The facts in this case
143․The prosecution stated the following in their closing submissions in relation to Gabriella and Rebecca. It is best to set out the relevant submissions in context. That is the submission that “Rebecca was an evasive witness” and in respect of Gabriella the submission that “her evidence to the Court was protective of her son”:
I'll now deal with the evidence of Patrick, Rebecca and Gabriella. Their version of events is that the choke of Emma did not happen, the assault upon Alec did not happen and the assault upon Noel did not happen.
Rebecca gave sworn evidence that she had eyes on Emma the entire time that she was in the unit. Rebecca said there was never a time when she was not watching Emma and that Patrick did not approach and make contact with Emma. Obviously if your Honour accepts that evidence as true or a possibility that it's true, then your Honour would find the defendant not guilty.
However, it's the prosecution case that your Honour would not accept the evidence and your Honour would reject it for the following reasons. Rebecca was an evasive witness. Your Honour may take account of that in assessing her credibility and reliability. Your Honour heard evidence from Rebecca that the defendant drove off in his own car. Your Honour can comfortably reject that evidence, noting uncontested police statements that show a short time later, police located the defendant in the front passenger of the car with Rebecca and Gabriella further demonstrating the unreliability of her evidence.
Rebecca's evidence was that Gabriella and Noel were located further around the corner in the unit. This evidence is at odds with all the other evidence. Rebecca's evidence was that Emma was running up and down the hallway. This evidence is obviously fanciful and is not supported by Alec, Emma, Noel, Gabriella or Patrick's accounts.
…
Gabriella gave sworn evidence that after Emma collapsed on the ground in front of bedroom one, she got down on the ground with her and hugged her mum. This evidence is not supported by Alec, Emma, Noel, Rebecca or Patrick.

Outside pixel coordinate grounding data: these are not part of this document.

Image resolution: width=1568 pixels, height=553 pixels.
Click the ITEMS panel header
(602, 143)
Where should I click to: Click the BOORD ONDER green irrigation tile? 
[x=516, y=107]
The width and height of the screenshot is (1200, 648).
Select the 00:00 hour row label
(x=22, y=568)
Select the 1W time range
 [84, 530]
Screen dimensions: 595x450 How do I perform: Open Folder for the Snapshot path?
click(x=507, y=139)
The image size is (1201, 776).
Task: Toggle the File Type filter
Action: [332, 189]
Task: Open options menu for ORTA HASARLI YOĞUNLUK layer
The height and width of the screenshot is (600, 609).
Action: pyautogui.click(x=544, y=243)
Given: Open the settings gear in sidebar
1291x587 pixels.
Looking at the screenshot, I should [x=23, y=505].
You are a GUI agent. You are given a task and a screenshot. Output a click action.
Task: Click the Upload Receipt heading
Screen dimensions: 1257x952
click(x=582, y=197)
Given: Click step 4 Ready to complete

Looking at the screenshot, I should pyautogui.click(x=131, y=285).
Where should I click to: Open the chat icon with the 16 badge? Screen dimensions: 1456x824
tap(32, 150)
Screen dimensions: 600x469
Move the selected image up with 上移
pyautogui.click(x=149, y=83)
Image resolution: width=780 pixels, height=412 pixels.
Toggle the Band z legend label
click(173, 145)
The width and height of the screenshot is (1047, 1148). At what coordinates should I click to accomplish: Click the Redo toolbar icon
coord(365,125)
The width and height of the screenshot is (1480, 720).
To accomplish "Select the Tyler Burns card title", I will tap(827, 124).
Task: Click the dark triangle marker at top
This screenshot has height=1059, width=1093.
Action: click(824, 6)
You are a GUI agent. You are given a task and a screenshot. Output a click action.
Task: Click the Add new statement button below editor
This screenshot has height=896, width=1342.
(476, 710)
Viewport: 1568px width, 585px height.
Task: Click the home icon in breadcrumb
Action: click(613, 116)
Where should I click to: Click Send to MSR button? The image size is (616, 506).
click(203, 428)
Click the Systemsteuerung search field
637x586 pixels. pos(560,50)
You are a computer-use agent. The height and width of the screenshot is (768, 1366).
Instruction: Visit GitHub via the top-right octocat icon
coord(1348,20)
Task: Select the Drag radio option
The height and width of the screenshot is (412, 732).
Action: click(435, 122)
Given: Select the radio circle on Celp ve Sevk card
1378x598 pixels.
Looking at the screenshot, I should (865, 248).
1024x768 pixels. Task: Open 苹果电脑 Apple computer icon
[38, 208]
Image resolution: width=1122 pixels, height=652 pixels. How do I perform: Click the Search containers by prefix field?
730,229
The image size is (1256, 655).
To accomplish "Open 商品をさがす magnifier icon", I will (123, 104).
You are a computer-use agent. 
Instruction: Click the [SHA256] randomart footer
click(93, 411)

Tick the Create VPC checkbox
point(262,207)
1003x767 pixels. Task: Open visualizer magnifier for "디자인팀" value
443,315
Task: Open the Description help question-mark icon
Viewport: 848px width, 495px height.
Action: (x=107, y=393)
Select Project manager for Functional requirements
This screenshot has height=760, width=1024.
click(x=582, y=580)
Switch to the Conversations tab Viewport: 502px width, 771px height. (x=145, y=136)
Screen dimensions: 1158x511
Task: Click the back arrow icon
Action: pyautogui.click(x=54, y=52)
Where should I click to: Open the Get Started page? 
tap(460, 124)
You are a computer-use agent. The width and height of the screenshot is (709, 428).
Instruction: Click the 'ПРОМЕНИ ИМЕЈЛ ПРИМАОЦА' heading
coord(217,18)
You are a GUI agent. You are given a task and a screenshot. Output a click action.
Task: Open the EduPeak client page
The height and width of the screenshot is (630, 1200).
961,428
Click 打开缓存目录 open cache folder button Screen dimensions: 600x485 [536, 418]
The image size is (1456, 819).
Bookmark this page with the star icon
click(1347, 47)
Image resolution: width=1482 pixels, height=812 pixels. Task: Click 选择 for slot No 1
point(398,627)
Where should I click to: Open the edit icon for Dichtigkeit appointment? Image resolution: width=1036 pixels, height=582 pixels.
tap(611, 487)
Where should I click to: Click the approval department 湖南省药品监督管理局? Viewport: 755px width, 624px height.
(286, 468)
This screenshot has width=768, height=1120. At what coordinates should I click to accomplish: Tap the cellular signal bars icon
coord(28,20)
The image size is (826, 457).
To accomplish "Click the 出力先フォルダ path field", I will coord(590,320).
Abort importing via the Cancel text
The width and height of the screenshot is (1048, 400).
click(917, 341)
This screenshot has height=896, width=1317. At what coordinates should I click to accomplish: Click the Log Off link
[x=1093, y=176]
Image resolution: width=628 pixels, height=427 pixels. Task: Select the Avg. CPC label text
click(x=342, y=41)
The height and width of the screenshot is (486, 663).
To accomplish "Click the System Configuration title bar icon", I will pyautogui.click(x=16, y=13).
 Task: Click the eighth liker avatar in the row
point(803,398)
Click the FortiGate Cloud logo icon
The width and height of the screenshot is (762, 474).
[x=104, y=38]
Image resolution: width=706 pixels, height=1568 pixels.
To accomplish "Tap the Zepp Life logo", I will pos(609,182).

Gabriella drew an image locating where people were standing, Exhibit P15. When asked to re-draw the image, she did so but the location of Alec, Emma, Noel and Patrick had changed. Her evidence that Emma entered the apartment first is also inconsistent with Patrick. For these reasons, the prosecution's submission is that Gabriella is not a credible witness. It is the prosecution's submission that Gabriella left the apartment to avoid police. The call by Gabriella to police was an attempt to prevent police from arresting her son.
Her evidence to the court was protective of her son. She described his demeanour in the apartment as sombre, as quiet, as reserved and just watching. This is inconsistent with the other evidence before the court and is even inconsistent with Patrick's account when he gave evidence that he said to Alec, 'Don't fucking talk to my sister or family like that'. It is the prosecution case that your Honour would reject Gabriella's evidence.
It is the prosecution's submission that your Honour should reject Patrick's evidence that he did not choke Emma, that he did not assault Alec and that he did not assault Noel. Patrick also gave evidence that Emma left the apartment to call police. This is not consistent with any other versions of events.
(emphasis added.)
144․Relevantly the Magistrate stated the following in his consideration of the reliability of Alec, Noel, Rebecca, Gabriella and the appellant in Alvarez at [63]-[66]:
Alec gave his evidence in a straightforward and believable manner. Alec concedes that he did not see his mother grabbed by the throat. The making of that concession materially undermines any suggestion that Emma, Alec and Noel have concocted a version of events to incriminate Patrick. Alec’s testimony leaves open the possibility that it may have taken place while he was hugging Rebecca and had his back to Emma. His testimony that he hugged Rebecca is not supported by her but I have more to say about Rebecca’s testimony later.
Noel also gave his evidence in a straightforward and believable manner. He also concedes that he did not see Emma grabbed by the throat. Again, that concession materially undermines any suggestion of a concocted version of events to incriminate Patrick.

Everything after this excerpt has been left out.